Il n’est donc pas étonnant qu’on ait trouvé tant de restes de sépultures sur une montagne qui a servi si longtemps de cimetière. Quand on entreprit d’y creuser des tranchées pour les fondemens des maisons nouvelles, la pioche rencontrait à chaque instant des ossemens et des tombes. Parmi ces tombes, dont quelques-unes sont intéressantes par les inscriptions qu’elles portent ou les objets d’art qu’elles renferment, il ne fut pas difficile de reconnaître les puticuli.
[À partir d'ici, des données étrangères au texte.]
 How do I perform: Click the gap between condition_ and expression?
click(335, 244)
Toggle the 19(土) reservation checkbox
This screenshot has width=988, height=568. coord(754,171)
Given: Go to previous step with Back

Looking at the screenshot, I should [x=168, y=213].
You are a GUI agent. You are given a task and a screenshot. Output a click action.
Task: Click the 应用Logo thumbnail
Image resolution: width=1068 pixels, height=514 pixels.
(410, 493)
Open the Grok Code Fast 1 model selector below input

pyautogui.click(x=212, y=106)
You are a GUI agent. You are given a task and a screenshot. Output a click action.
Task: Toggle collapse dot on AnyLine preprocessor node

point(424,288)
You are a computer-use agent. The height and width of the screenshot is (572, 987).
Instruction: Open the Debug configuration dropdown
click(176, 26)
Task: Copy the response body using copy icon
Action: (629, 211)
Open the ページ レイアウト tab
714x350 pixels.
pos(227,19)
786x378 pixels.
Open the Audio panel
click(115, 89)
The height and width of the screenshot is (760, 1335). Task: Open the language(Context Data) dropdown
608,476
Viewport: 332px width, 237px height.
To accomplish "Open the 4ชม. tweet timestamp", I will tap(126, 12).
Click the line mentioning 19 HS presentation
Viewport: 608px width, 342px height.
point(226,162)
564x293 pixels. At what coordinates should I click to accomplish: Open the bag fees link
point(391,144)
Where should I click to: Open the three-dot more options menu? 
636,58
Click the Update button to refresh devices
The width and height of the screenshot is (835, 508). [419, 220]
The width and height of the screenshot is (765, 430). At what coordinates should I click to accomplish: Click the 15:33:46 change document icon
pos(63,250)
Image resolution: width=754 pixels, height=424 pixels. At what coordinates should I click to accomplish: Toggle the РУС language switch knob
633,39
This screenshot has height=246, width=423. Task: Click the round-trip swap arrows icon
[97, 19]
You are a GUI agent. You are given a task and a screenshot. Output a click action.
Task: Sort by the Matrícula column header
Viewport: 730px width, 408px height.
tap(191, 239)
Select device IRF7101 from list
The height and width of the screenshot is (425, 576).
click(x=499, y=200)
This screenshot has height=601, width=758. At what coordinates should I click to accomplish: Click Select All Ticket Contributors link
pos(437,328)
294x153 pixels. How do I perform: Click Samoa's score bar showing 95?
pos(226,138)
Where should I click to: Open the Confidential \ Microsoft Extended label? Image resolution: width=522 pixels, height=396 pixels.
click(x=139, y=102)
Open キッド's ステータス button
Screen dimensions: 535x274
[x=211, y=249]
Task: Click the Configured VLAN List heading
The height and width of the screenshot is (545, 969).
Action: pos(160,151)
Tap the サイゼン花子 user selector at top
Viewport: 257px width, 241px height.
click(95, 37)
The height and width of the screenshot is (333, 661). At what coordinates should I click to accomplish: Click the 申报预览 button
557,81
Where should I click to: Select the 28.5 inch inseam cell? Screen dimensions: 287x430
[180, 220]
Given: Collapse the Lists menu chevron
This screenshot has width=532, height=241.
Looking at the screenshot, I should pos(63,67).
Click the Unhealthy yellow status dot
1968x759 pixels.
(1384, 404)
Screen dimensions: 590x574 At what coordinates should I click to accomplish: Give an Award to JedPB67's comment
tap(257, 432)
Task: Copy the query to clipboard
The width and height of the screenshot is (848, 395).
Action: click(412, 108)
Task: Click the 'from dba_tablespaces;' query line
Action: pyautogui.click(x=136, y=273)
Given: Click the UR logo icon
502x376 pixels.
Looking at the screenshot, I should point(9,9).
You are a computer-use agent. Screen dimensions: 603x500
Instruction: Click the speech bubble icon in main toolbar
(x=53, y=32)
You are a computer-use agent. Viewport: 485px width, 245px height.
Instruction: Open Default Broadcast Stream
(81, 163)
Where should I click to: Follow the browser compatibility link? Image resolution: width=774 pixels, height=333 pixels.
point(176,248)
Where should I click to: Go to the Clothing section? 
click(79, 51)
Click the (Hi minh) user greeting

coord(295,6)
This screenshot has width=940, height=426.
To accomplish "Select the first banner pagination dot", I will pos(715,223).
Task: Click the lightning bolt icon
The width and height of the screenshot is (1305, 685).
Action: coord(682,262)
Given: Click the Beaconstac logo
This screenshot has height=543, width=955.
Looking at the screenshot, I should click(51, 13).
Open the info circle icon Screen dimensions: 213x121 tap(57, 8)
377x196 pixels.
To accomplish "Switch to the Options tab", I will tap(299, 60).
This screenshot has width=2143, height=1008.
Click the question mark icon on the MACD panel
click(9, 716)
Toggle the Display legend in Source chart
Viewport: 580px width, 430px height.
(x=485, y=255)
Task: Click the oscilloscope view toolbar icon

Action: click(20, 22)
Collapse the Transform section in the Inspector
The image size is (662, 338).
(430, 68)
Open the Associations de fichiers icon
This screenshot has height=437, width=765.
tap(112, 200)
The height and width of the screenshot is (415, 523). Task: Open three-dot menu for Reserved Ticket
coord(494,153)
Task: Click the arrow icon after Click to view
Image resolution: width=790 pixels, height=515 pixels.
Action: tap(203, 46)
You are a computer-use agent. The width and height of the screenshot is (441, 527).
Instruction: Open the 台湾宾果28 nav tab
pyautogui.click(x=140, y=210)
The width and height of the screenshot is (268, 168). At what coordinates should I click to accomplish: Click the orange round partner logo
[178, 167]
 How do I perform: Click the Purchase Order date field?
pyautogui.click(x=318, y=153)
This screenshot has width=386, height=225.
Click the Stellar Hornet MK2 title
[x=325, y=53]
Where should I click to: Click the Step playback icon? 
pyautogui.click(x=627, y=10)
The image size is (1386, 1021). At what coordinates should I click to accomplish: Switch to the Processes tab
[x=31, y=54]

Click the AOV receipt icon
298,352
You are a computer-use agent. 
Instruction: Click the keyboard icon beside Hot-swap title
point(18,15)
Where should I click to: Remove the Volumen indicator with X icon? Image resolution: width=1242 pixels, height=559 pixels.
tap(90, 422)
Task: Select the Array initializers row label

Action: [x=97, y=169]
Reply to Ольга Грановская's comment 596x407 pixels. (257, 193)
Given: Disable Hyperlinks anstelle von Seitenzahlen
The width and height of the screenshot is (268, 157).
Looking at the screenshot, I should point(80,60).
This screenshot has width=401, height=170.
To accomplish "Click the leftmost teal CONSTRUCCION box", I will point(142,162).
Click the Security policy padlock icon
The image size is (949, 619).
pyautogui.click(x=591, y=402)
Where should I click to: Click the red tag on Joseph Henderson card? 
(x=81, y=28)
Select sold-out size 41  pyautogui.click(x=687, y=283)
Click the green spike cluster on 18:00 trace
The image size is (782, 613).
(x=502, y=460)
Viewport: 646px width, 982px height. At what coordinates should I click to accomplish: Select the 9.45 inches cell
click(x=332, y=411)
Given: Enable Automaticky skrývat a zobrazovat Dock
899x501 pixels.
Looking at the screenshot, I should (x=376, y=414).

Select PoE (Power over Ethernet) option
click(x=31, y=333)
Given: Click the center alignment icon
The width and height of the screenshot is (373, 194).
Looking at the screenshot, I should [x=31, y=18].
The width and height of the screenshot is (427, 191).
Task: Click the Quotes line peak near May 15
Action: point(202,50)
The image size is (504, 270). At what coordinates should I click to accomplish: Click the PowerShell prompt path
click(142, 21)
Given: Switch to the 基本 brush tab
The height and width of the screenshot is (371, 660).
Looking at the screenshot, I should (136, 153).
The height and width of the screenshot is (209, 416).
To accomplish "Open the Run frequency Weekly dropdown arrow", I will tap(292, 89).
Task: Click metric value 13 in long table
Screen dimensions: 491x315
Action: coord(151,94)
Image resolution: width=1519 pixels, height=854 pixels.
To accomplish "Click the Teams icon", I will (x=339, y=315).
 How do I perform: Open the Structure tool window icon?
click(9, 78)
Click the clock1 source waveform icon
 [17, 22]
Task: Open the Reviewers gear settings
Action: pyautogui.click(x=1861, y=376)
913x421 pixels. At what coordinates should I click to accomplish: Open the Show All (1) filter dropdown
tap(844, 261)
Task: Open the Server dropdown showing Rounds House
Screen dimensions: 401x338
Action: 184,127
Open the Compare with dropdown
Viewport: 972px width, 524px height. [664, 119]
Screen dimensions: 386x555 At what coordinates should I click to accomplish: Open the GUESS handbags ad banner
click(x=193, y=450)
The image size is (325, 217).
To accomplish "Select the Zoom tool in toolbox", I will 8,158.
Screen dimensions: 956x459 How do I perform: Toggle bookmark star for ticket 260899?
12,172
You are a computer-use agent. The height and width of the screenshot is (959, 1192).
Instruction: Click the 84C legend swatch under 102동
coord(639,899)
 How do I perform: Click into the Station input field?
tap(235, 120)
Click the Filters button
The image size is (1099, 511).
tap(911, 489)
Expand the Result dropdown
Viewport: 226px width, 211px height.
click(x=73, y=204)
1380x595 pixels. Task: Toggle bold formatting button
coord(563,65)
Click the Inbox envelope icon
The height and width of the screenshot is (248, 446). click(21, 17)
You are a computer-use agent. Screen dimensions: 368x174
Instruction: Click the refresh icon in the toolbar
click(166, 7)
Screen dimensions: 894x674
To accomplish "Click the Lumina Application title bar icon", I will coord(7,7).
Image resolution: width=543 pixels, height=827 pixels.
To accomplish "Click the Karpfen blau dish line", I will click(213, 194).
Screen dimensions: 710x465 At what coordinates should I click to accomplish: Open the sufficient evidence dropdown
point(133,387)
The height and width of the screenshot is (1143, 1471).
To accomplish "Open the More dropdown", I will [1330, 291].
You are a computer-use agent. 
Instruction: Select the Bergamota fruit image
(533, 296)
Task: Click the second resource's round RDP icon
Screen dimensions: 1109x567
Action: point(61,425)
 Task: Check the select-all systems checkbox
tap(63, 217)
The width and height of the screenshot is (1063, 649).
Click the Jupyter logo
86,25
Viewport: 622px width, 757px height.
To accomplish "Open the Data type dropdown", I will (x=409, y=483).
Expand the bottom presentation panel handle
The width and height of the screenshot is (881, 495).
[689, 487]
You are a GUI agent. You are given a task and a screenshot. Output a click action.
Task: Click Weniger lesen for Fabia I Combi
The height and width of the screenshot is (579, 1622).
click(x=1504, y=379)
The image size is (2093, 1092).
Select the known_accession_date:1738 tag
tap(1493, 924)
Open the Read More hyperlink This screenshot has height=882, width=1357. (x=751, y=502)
C’étaient de petites salles rectangulaires, creusées jusqu’au roc, avec des murs épais et grossiers. Elles étaient placées à la suite les unes des autres, mais sans communication entre elles; elles ne pouvaient donc s’ouvrir qu’à leur partie supérieure, et c’est de là qu’on descendait, ou, comme disait le peuple, qu’on jetait les cadavres sur le sol. Lorsqu’un esclave n’avait pas pu épargner sur sa maigre nourriture un peu d’argent pour s’acheter une place dans un pauvre columbarium, ou qu’il avait négligé de se faire affilier à l’une de ces sociétés qui se chargeaient d’ensevelir décemment leurs membres, ses camarades venaient le prendre la nuit dans l’étroite cellule où il était mort. On le plaçait en toute hâte dans une bière de louage et l’on venait le précipiter dans les puticuli. Ces funérailles furtives, cette sépulture commune faisaient horreur. Quand on se souvient des préjugés antiques, d’après lesquels le sort des âmes dans l’autre vie dépendait de l’observation des rites funéraires et de la possession d’une tombe, on est convaincu qu’il n’y avait pas de pire tourment pour ces malheureux, pendant qu’ils expiraient sur leur grabat, que de songer qu’ils ne seraient pas ensevelis selon les rites, que personne ne leur adresserait l’adieu suprême, et qu’ils ne posséderaient pas un tombeau pour eux. Cependant le nombre de ceux qui se sont exposés à ce malheur a dû être considérable. On a trouvé les salles des puticuli encore pleines de cendres, d’ossemens et de débris humains, qui ont noirci le sol et les murailles en se décomposant.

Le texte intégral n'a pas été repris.